------ RECORDS TO USE ------

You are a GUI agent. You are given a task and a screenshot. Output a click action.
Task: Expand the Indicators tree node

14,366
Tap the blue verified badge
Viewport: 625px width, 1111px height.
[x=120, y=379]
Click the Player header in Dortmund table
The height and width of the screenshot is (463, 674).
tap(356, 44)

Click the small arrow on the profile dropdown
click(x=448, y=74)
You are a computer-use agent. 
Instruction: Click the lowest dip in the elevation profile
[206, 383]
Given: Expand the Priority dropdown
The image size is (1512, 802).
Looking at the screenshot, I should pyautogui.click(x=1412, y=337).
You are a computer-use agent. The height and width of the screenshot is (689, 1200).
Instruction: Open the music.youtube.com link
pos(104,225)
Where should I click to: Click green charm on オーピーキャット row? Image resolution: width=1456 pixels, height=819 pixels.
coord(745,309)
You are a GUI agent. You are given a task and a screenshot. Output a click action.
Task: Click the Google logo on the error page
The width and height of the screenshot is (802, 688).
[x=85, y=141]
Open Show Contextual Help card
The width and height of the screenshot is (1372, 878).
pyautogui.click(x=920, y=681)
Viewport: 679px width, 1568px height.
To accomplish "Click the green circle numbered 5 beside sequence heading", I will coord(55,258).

------

WRITTEN REQUEST
Return every line of the data above verbatim, with no changes.

FINISHED TASK
You are a GUI agent. You are given a task and a screenshot. Output a click action.
Task: Expand the Indicators tree node

14,366
Tap the blue verified badge
Viewport: 625px width, 1111px height.
[x=120, y=379]
Click the Player header in Dortmund table
The height and width of the screenshot is (463, 674).
tap(356, 44)

Click the small arrow on the profile dropdown
click(x=448, y=74)
You are a computer-use agent. 
Instruction: Click the lowest dip in the elevation profile
[206, 383]
Given: Expand the Priority dropdown
The image size is (1512, 802).
Looking at the screenshot, I should pyautogui.click(x=1412, y=337).
You are a computer-use agent. The height and width of the screenshot is (689, 1200).
Instruction: Open the music.youtube.com link
pos(104,225)
Where should I click to: Click green charm on オーピーキャット row? Image resolution: width=1456 pixels, height=819 pixels.
coord(745,309)
You are a GUI agent. You are given a task and a screenshot. Output a click action.
Task: Click the Google logo on the error page
The width and height of the screenshot is (802, 688).
[x=85, y=141]
Open Show Contextual Help card
The width and height of the screenshot is (1372, 878).
pyautogui.click(x=920, y=681)
Viewport: 679px width, 1568px height.
To accomplish "Click the green circle numbered 5 beside sequence heading", I will coord(55,258).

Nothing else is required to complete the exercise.